Wednesday, December 30, 2009

Top Ten Films Of The Decade: Number 3: Zodiac

“He offed a few citizens and faded into a footnote“

Zodiac is many things. A startling meditation about the nature of memory, time and evil. The way the first fades thanks to the second washing the third away, leaving only the scars. This is the movie that proved David Fincher a stylist par excellence by focusing him, after the empty flailing of Panic Room. This is a movie that turned the dumbest hippy song ever written into a bone chilling reminder of mortality and harbinger of evil. As a cinematic achievement (if not capturer of the cultural zeitgeist) it’s superior to Fight Club.

The film plays like nothing you would expect, particularly when you consider Se7en, which I think is just about as good of a serial killer movie as you can make (a dubious honor to be sure but I do consider it superior even to Silence Of The Lambs). The thing about Zodiac is its not a serial killer movie. Oh there’s a serial killer in it, and he certainly murder’s people. But its not his presence that’s frightening but his absense. He’s like a little tear in the fabric of the universe that every once in awhile opens up and swallows people whole.

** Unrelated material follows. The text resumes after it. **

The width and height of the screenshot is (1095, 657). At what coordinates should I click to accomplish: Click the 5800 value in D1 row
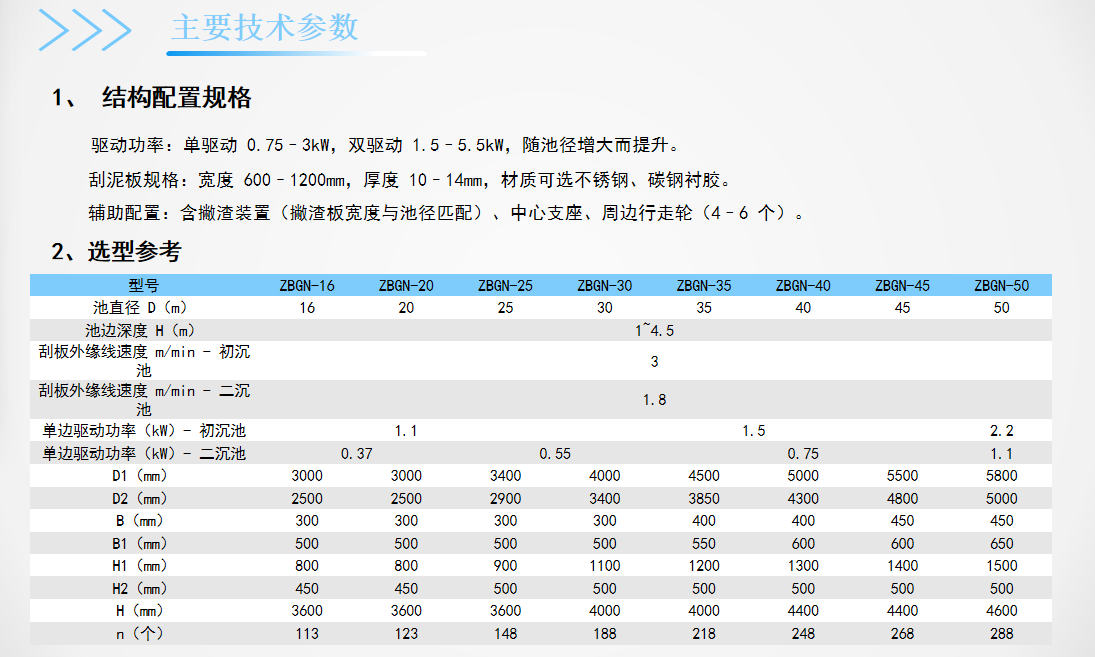[x=1001, y=476]
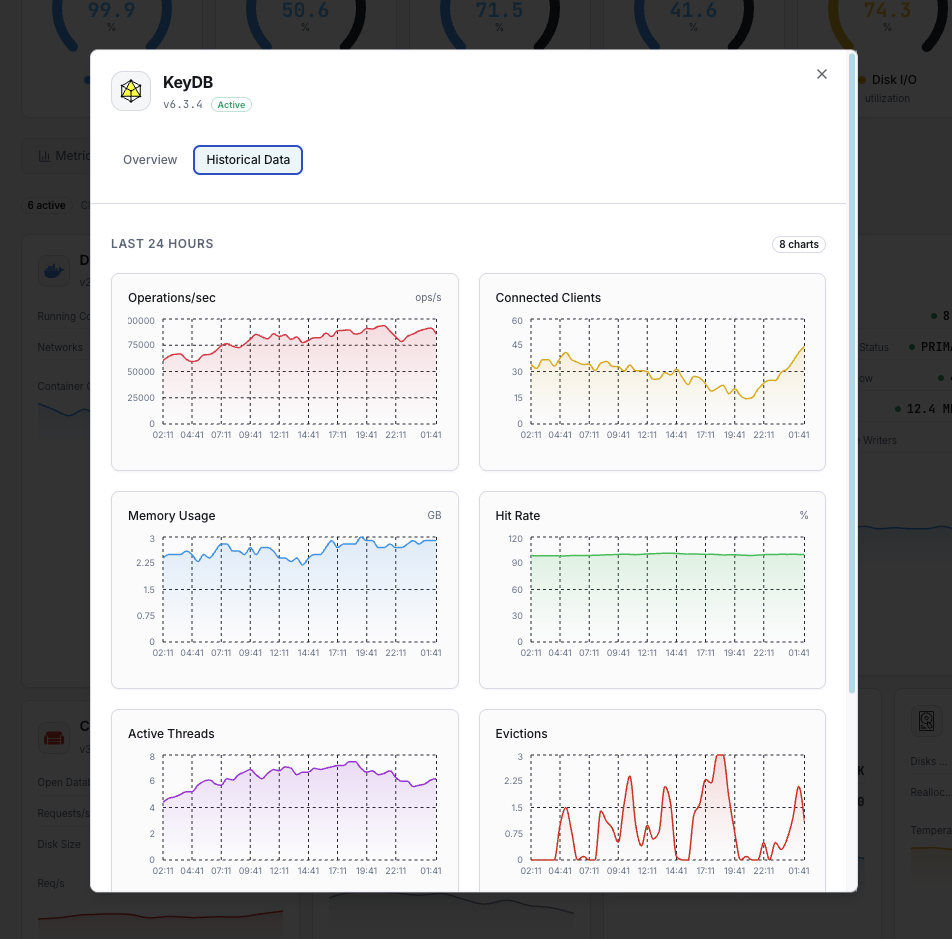Dismiss the KeyDB details modal
The image size is (952, 939).
[x=821, y=74]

The genius of the film is the way it doesn’t allow you to be sure of the validity of anything. The Zodiac basically disapear’s a half hour into the movie. And the one time he does maybe show up again “for sure” (And there’s no film in which those two words have less meaning) the movie goes out of its way to cast doubt on the validity of his appearance. It doesn’t matter if you objectively see him threaten to throw a baby out the window. We can be sure of nothing, least of all what we see.
What Zodiac really does though is capture the merciless passing of time. The way today’s tragedy becomes tomorrow’s curiosity for nutty obsessives and the next day’s blockbuster. Odd that a movie in which several brutal murders are shown in graphic detail, the most disturbing shot is a time lapse view of a skyscraper being built.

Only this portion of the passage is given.